# Exercise requirements:
In the entries below, locate the line with "Task: Switch to the TCP会话 tab", then give again that line and all lines after it, exactly, with pictures omitted.

# Task input:
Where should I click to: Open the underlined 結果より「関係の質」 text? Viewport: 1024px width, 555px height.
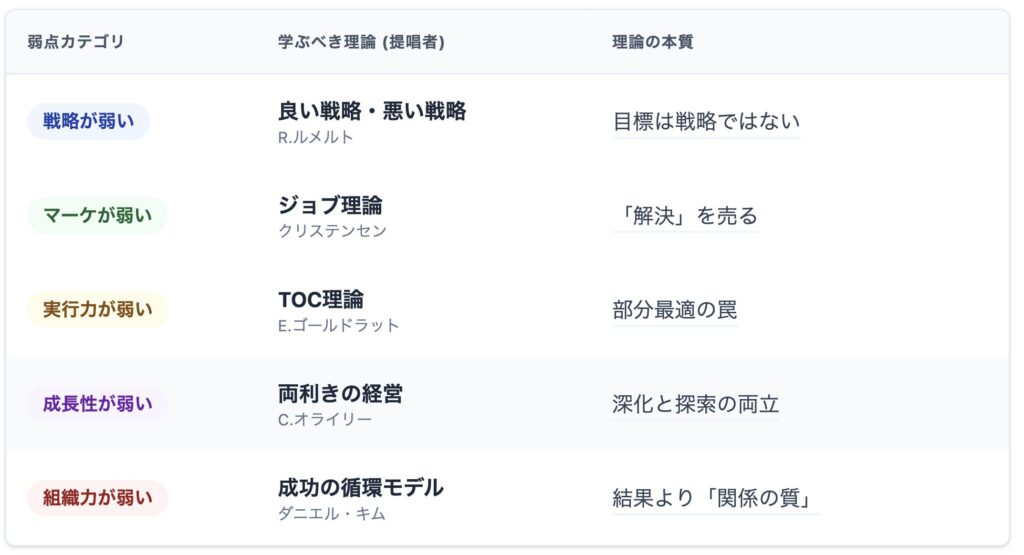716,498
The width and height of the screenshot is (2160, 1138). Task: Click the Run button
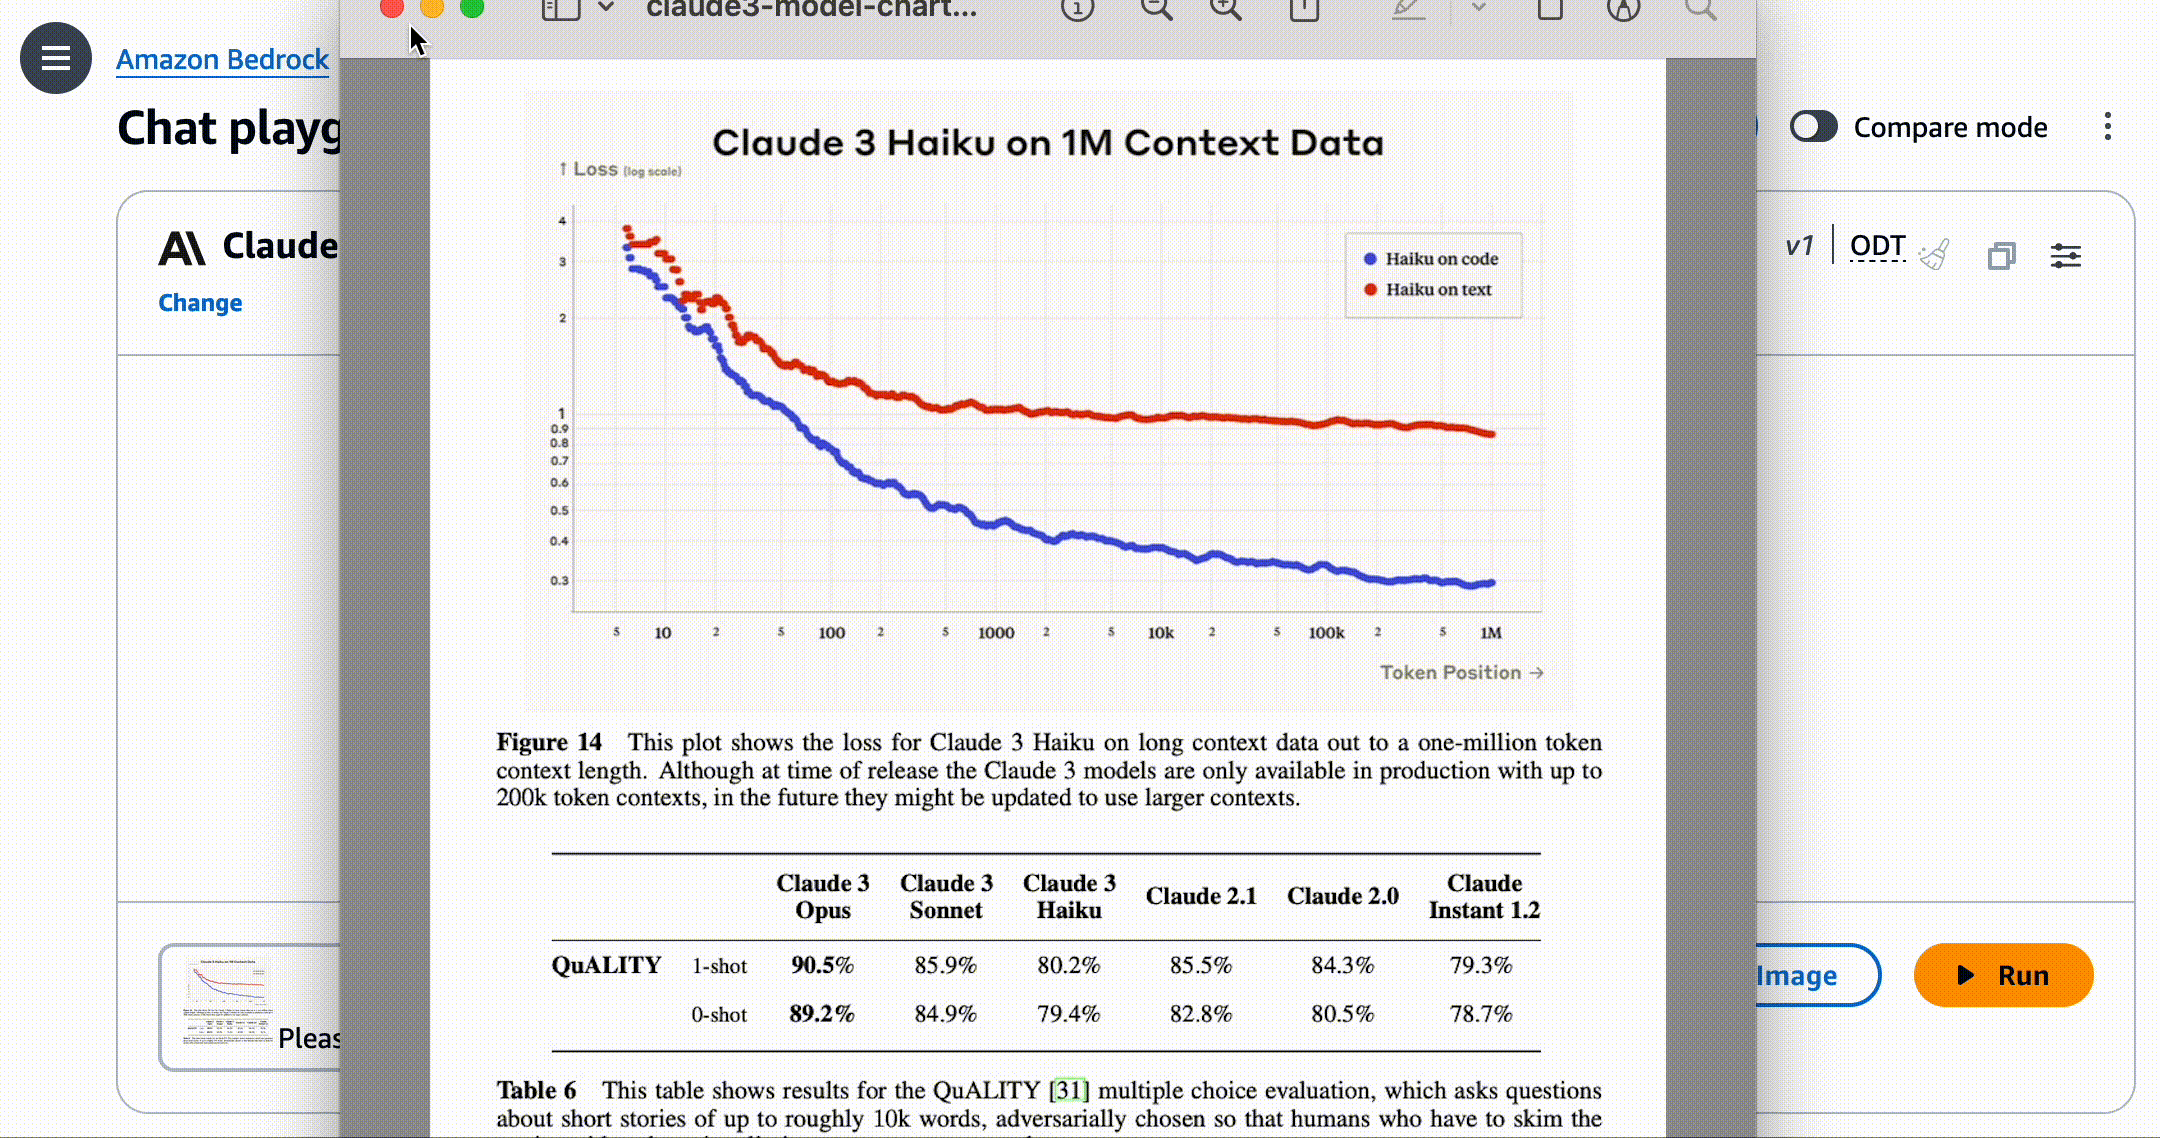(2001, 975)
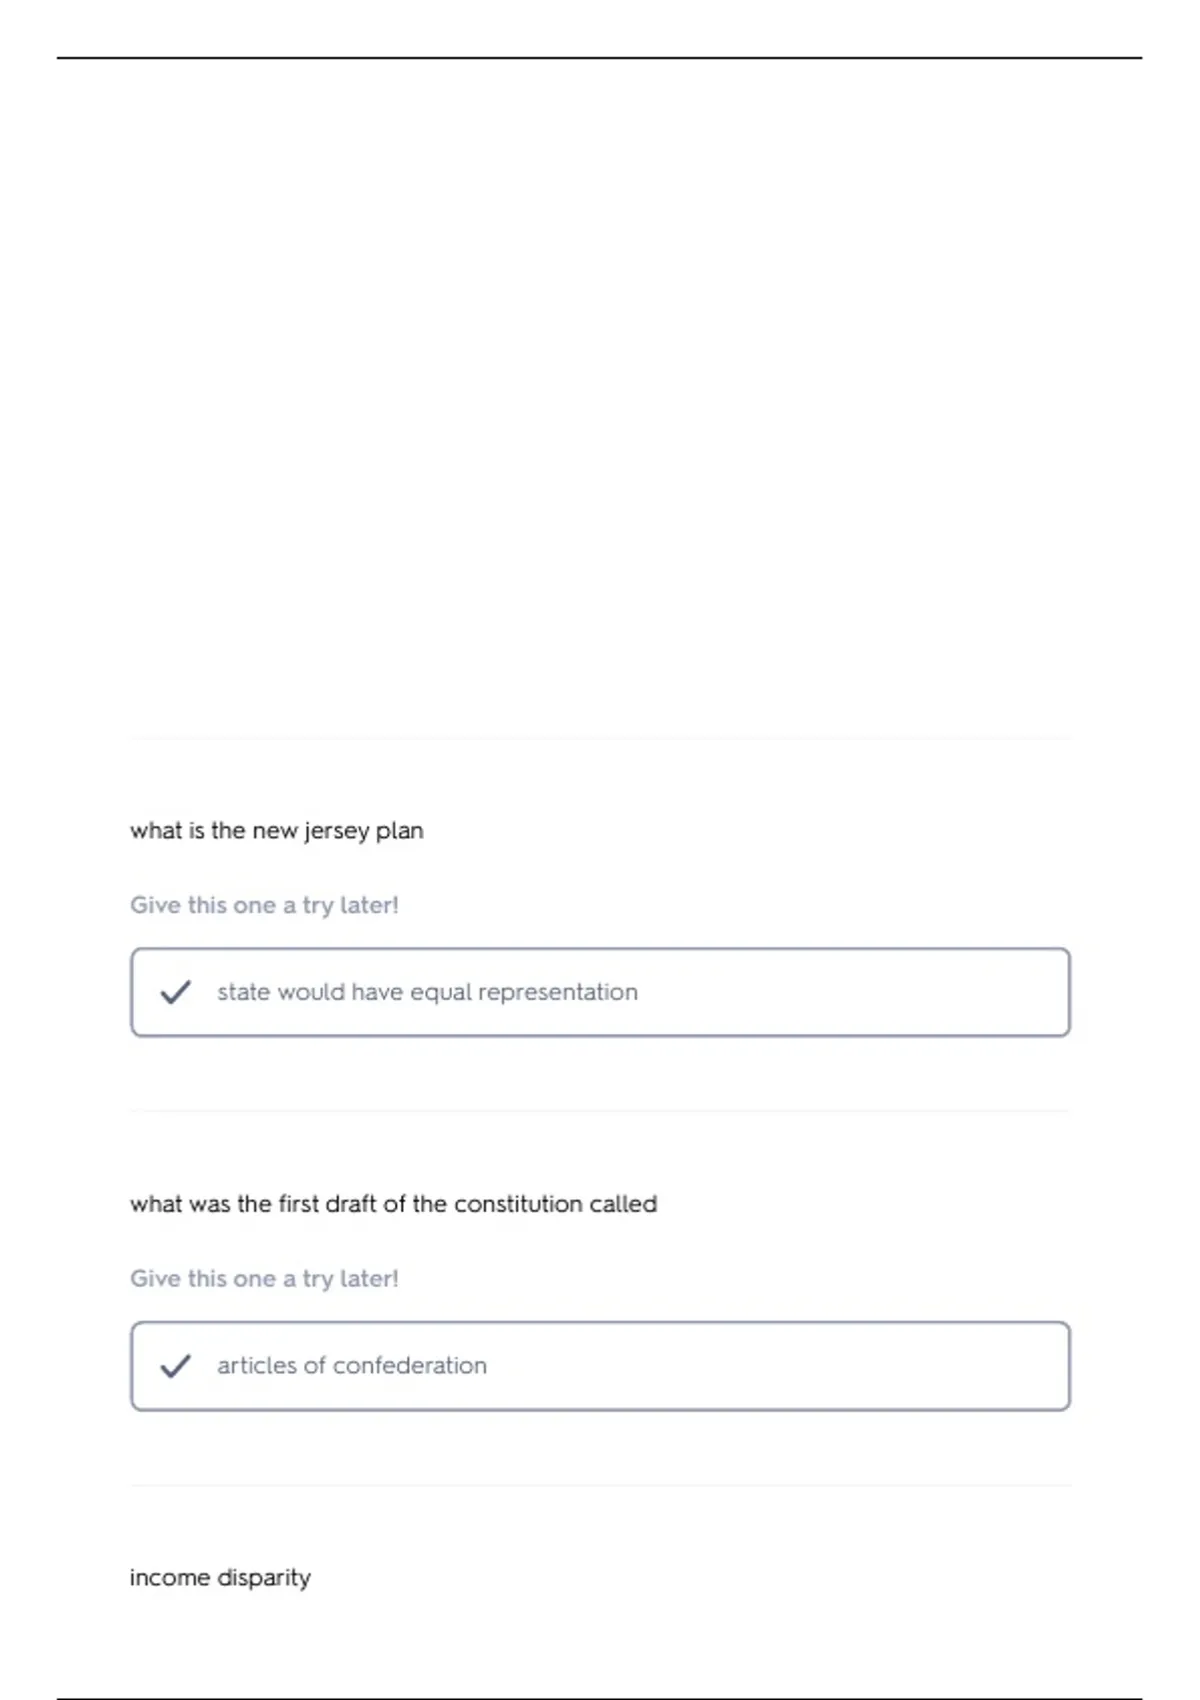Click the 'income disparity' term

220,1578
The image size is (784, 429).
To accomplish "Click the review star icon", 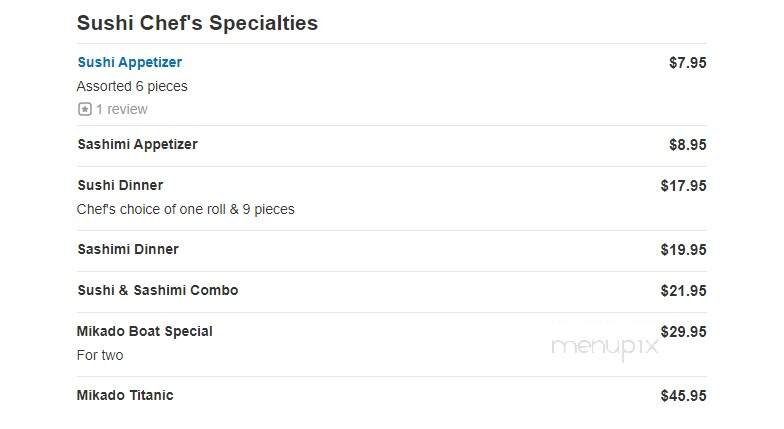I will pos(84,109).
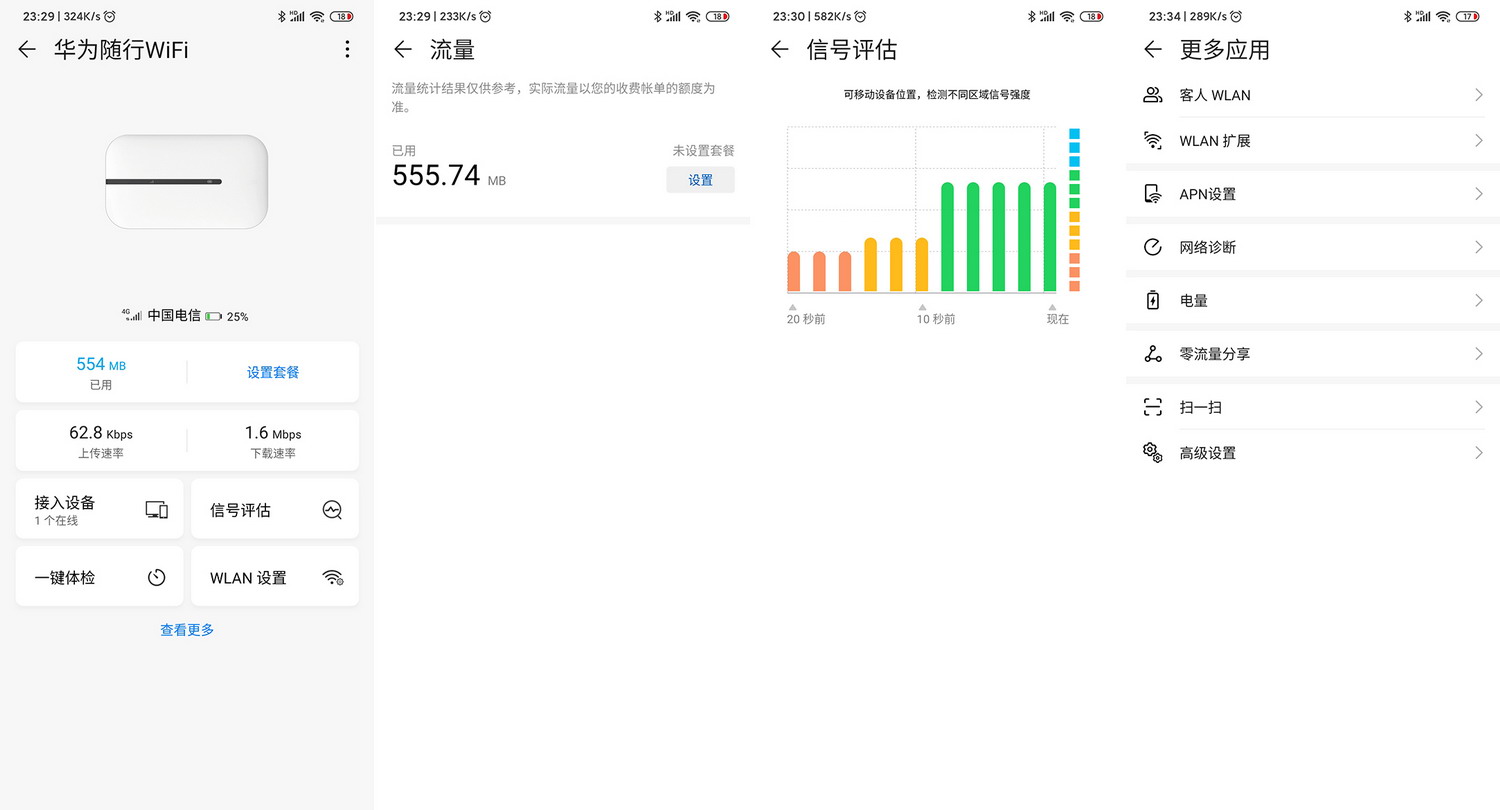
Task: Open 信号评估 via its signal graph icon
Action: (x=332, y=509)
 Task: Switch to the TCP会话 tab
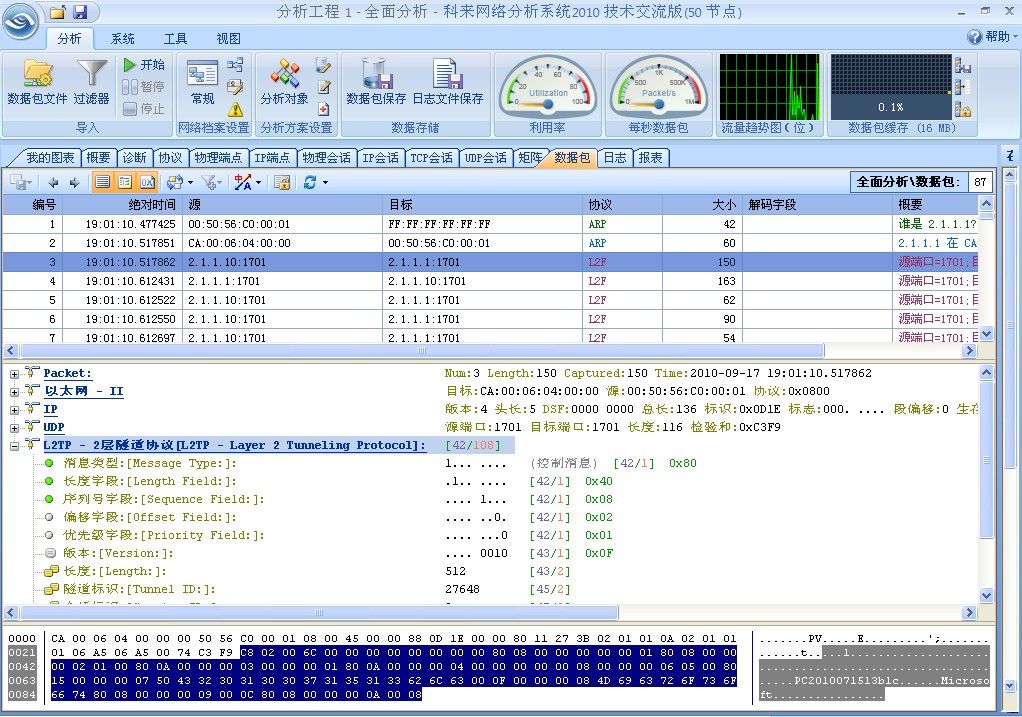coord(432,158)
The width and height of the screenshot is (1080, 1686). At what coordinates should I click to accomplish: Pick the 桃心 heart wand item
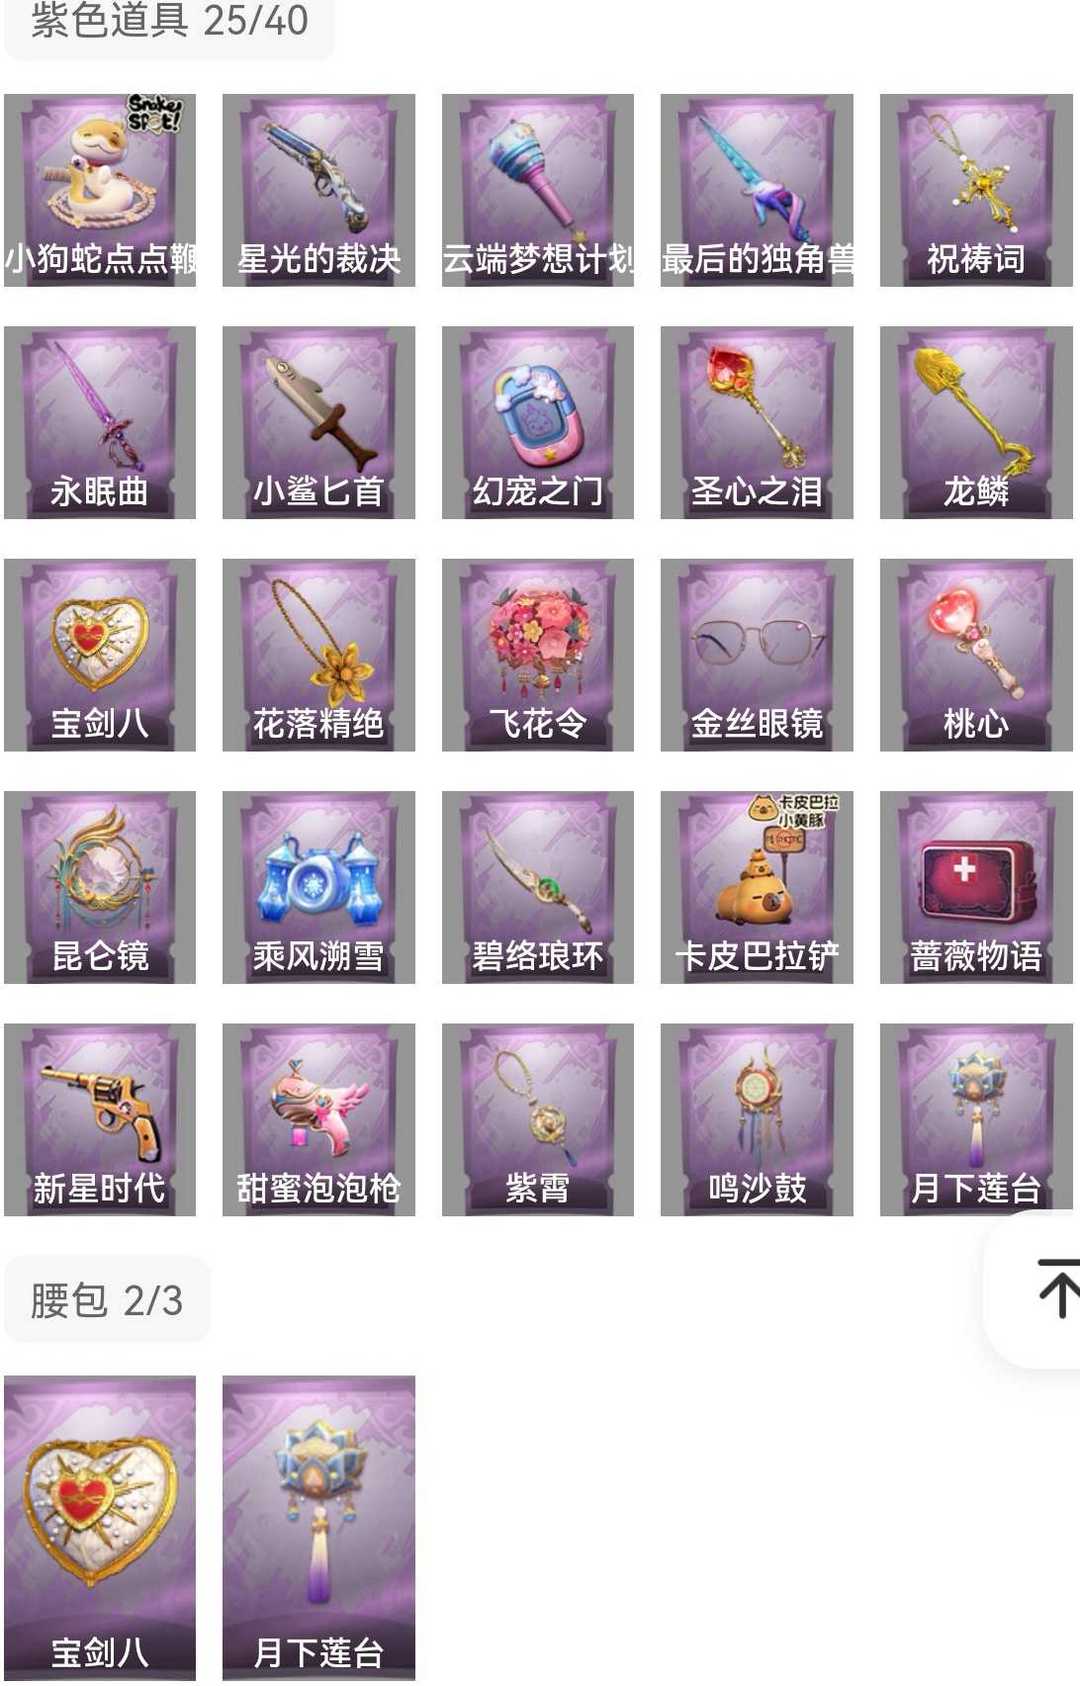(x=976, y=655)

# Written answer:
 Task: Switch to the TCP会话 tab
coord(432,158)
The width and height of the screenshot is (1080, 1686). At what coordinates should I click to accomplish: Pick the 桃心 heart wand item
(x=976, y=655)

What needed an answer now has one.